Imagining the individual fates of embryonic stem cells is like envisioning what will become of a class of kindergartners: It’s not obvious who will be a poet, a math whiz or a class clown.
Now, scientists studying therapies for a blistering skin disease believe they have narrowed down how proteins responsible for helping stem cells become distinct tissue types — like muscles, skin or nerves — team up to spark the process.
Their findings emerged during research on how stem cells develop into cells called keratinocytes to form sheets of skin. Replicating the process could help repair open wounds in people with epidermolysis bullosa, a genetic condition caused by mutations in the keratin protein that helps bind cells to form skin tissue.

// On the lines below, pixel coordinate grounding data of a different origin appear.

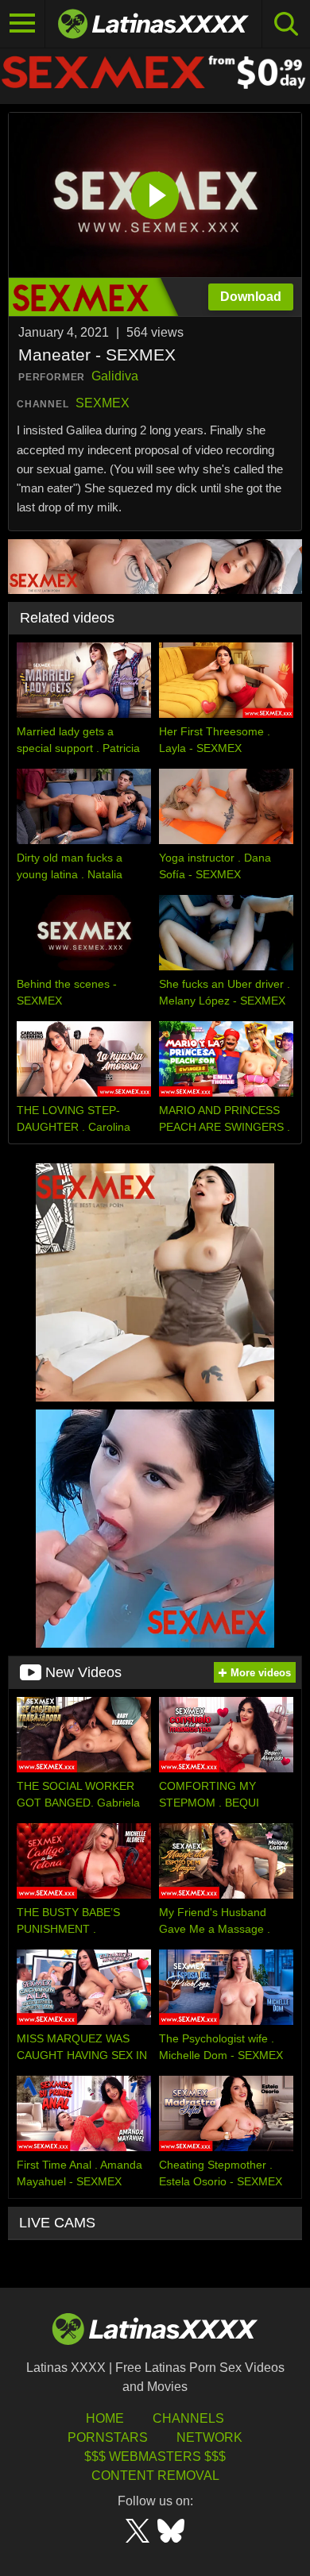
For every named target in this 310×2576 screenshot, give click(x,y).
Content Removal (155, 2475)
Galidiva (114, 376)
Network (209, 2437)
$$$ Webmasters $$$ (155, 2456)
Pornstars (108, 2437)
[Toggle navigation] (22, 24)
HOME (105, 2418)
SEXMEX (103, 403)
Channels (188, 2418)
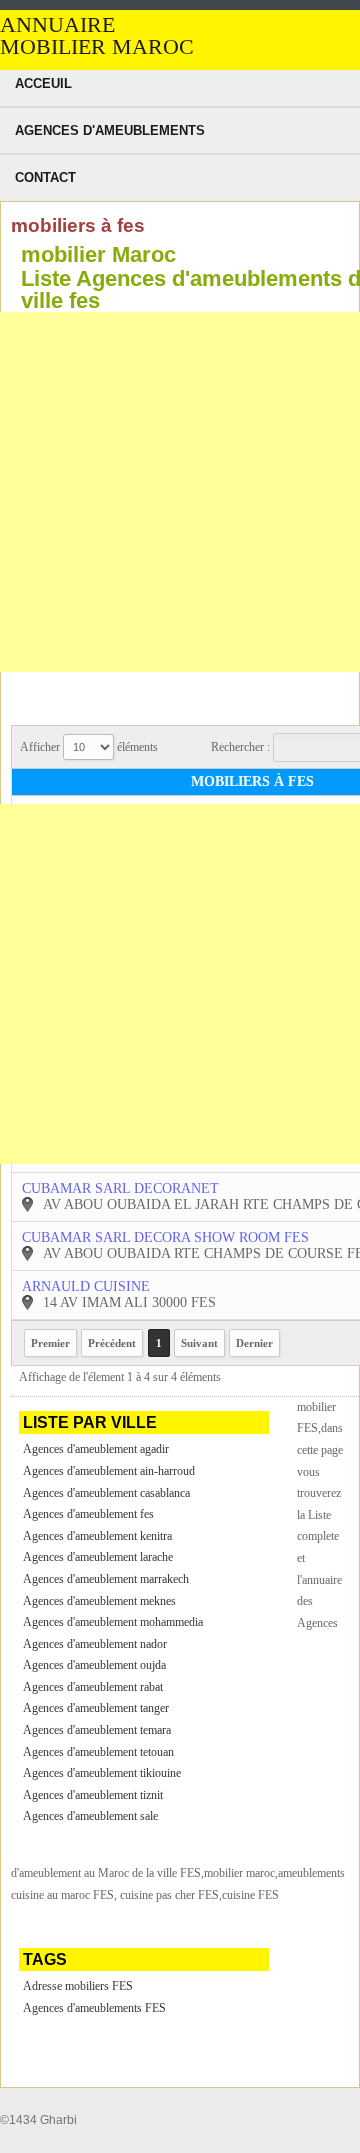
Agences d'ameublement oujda (94, 1665)
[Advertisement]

If tissue doesn’t bind properly, it falls apart and easily blisters from friction.
During the study, researchers identified a key regulatory hierarchy whereby proteins called morphogens control the origamilike folding and unfolding of the cell’s DNA. The process brings master regulators called transcription factors in contact with the set of genes necessary for skin development.
“For the first time, we were able to see how morphogens and master transcriptional regulators work together to make specific cell types,” said dermatologist Anthony Oro, MD, PhD, the Eugene and Gloria Bauer Professor. “We’ve always wondered how a transcription factor required for the production of vastly different cell types knows which genes to make into proteins in which situation.”
Now they know that morphogens help the master transcription factors hook up to the right targets and that specific cell development is not random.
“We can work to harness and accelerate this process to generate all kinds of transplantable tissues,” said Oro, senior author of a paper describing the research published Nov. 5 in Nature Genetics.